- The European Medicines Agency (EMA) has published a guide on the development of new antibiotics.
- The text deals with issues related to antimicrobial resistance (AMR).
- Additionally, it provides clarification on recommended clinical development schedules for antimicrobials intended to address an unmet need.
The European Medicines Agency (EMA, for its acronym in English) has published a guide on the development of new antibiotics in which, in addition, it deals with issues related to antimicrobial resistance (AMR, for its acronym in English), and that only in the European Union is it responsible for some 33,000 deaths a year.
Given this, the EMA plays an important role in the fight against AMR by guiding and supporting the development of new medicines and treatment approaches, especially for patients with infections caused by multiresistant bacteriawho currently have very few therapeutic options.
Since antimicrobial resistance is a global threatEU regulators, United States and Japan agreed to align their respective data requirements as much as possible so that drug developers can design clinical trials that meet the evidence needs of multiple regulatory agencies.

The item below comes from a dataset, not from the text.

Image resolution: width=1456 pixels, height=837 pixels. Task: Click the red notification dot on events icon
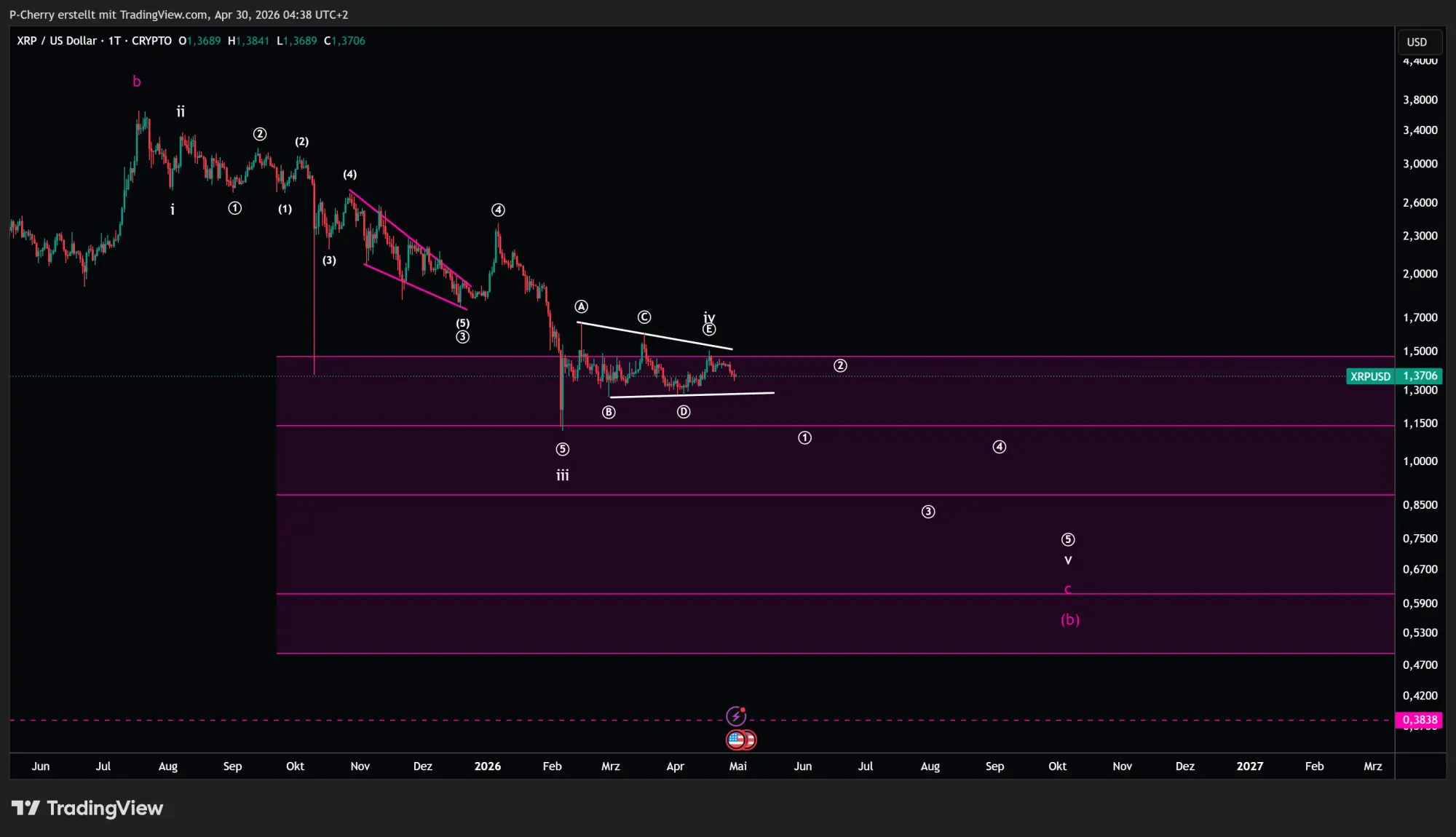coord(743,710)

Index hideWith more than 670,000 drug-resistant bacterial infections in the European Union alone and approximately 33,000 people dying as a direct consequence of these infections, its weight in healthcare is comparable to that of the flu, tuberculosis and HIV combined.
NEW antibiotics for these conditions
In this sense, the EMA document shows clarifications on the programs of clinical development recommendations for antimicrobials intended to address an unmet need; clinical trial guidance to support the treatment of uncomplicated urinary tract infections and uncomplicated gonorrhea; and updated guidance on displaying microbiological and clinical efficacy data in the summary of product characteristics.
The revised guideline is published alongside an appendix intended to guide the clinical development programs necessary to support the authorization of medicines for the treatment of bacterial infections in children.
Some figures that made the researchers give voice to the fear of health professionals and scientists.
“Previous estimates had predicted 10 million annual deaths from antimicrobial resistance by 2050, but we now know for sure that We are already much closer to that number than we thought.” exactly pointed out.